She is electric, can I be electric too?

Abkhazia - 2004. 

I was in my first operational deployment in Abkhazia. An autonomous state in a state of division and post conflict angst. The United Nations had Military Observers, the Russians their Peacekeepers and a population divided by ethnic barriers. It is an incredible place where the snow capped Caucasus mountains meet the Black Sea and the end point in landmine clearance was close. 

This is my recollections of an innocuous event.  


My body convulsed with a symphony of agony, a sensation so alien it felt as though my very existence hung in the balance, teetering on the precipice of surrender. In the heart of a post-conflict zone, I found myself ensnared in a battle for survival unlike anything I'd encountered before.

As the current surged through me, a relentless force beyond my control, panic tightened its grip, not merely the familiar embrace of anxiety, but a profound sense of disillusionment and disgrace. How ironic, I thought, that my tale might not end with a heroic embrace or indeed peacefully in my sleep, but with the whimper of an electrified demise, etched into memory as a footnote of folly. Yet, in that harrowing moment, as my mind danced on the edge of oblivion, a primal instinct stirred within me – the desire to defy death, to cling desperately to life. And so, in the quiet hours of a November morning in Abkhazia, fate intervened with a jolt. 

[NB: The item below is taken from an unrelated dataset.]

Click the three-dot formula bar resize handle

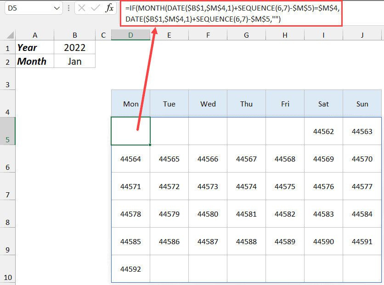pyautogui.click(x=68, y=8)
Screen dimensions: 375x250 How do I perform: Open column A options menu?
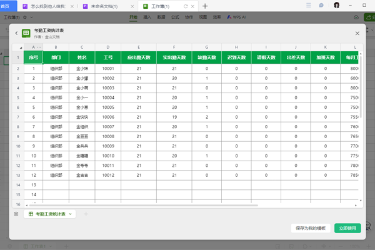point(40,48)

The innocuous act of reaching for a door handle became a brush with mortality, as a surge of electricity coursed through me, binding me in its merciless embrace. Rational thought dissolved into a cacophony of fear and disbelief, as my body, no longer my own, betrayed me in its inertia. In that suspended moment, as darkness encroached and oblivion beckoned, I found myself on the precipice of surrender, poised to embrace the tranquillity of release. Then with  a violent jolt, I was thrust back into the realm of the living, gasping for breath amidst a sea of concerned faces. How long had I teetered on the brink of oblivion? How close had I come to becoming a mere anecdote, a cautionary tale of misplaced wires and shoddy craftsmanship? 

In the aftermath, as I grappled with the fragility of mortality, one truth became painfully clear – our time on this earth is finite, and the manner of our departure often beyond our control. Yet, in the face of uncertainty, we cling to life with a tenacity born of defiance, embracing each fleeting moment as a precious gift, bestowed upon us by the whims of fate. Today I live with a painful reminder of that morning, a left hand with a deformed finger, scars where the electricity burned my feet and wrist and a reluctance to grip door handles.